Directions: List every line in the listing below that contains the word "Switch".

[START]

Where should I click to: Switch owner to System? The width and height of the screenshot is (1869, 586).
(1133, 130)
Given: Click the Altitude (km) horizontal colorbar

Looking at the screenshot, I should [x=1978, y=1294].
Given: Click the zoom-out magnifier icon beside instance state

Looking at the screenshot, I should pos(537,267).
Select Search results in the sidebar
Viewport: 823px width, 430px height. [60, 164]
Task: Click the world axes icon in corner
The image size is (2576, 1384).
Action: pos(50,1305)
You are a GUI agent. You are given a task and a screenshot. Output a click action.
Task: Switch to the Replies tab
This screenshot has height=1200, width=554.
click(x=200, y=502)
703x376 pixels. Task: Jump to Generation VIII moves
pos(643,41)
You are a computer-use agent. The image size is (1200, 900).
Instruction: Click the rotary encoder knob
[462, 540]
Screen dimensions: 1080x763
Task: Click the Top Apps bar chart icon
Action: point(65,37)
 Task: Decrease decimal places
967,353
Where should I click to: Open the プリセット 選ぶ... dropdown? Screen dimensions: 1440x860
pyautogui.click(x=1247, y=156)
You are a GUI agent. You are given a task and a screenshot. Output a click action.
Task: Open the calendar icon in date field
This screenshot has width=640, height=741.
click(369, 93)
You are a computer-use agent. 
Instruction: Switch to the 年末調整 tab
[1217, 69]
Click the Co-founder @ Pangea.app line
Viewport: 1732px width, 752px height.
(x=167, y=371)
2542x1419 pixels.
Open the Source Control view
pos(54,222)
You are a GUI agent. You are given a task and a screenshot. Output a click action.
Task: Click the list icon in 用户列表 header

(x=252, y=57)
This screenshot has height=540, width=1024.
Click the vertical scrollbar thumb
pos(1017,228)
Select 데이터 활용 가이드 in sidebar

[END]

Result below:
Where should I click to: Switch owner to System? The width and height of the screenshot is (1869, 586).
Task: Switch to the Replies tab
Instruction: Switch to the 年末調整 tab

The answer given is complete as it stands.